*REQUIREMENT:* Work out how many lines in the material below hold "Task", then give only that number.

*DATA LISTING:*
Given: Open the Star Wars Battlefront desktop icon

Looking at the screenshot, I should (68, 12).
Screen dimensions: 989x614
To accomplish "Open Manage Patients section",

==

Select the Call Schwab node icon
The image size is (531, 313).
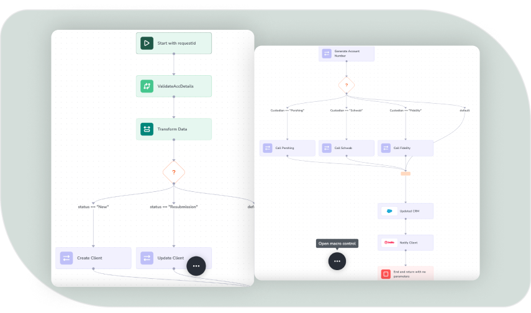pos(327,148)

---

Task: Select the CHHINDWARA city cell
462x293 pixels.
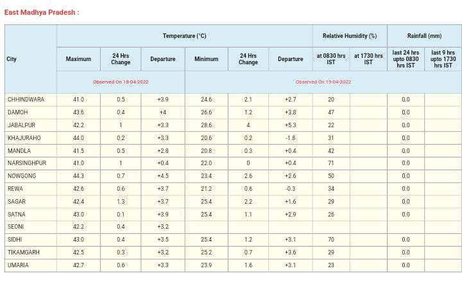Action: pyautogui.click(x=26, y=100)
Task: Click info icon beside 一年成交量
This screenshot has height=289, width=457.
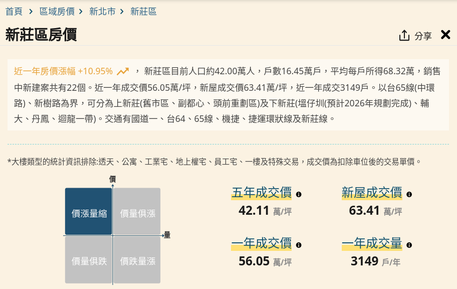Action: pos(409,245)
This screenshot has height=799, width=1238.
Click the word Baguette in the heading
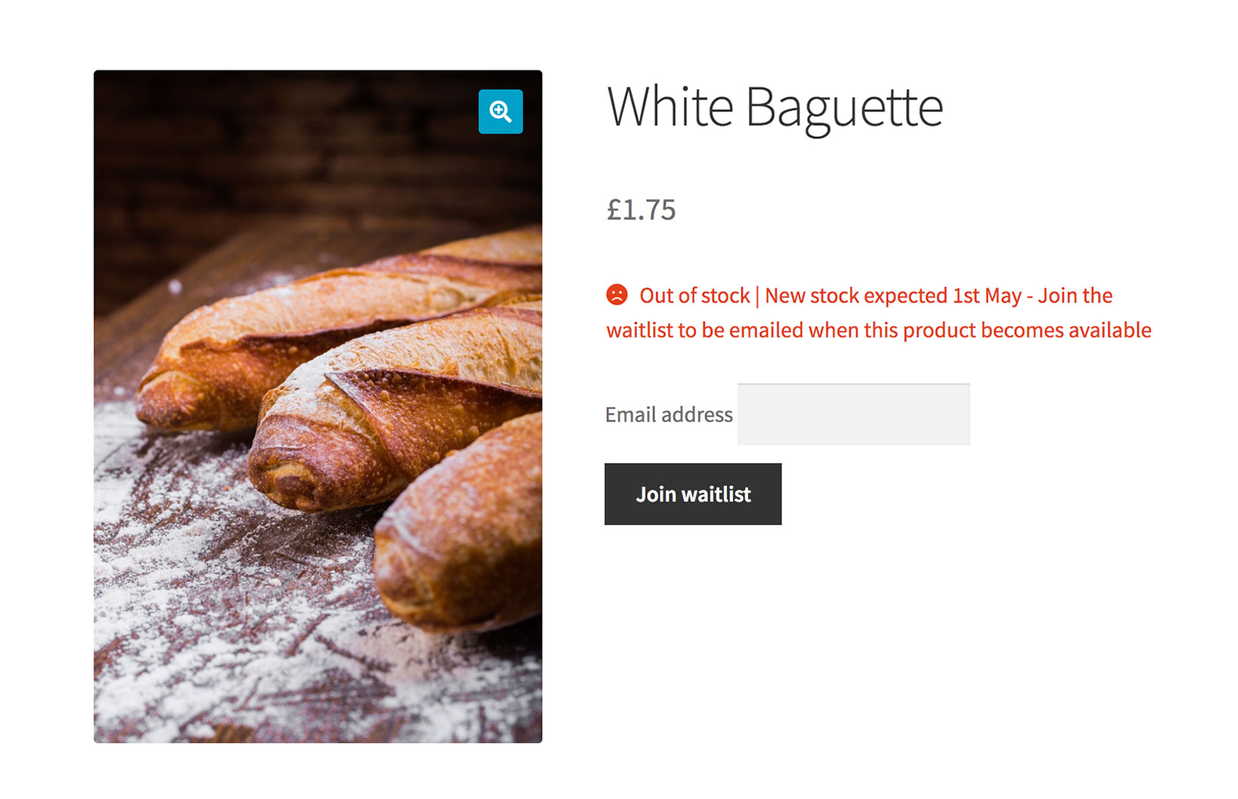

*ANSWER TO THE PROBLEM:* 2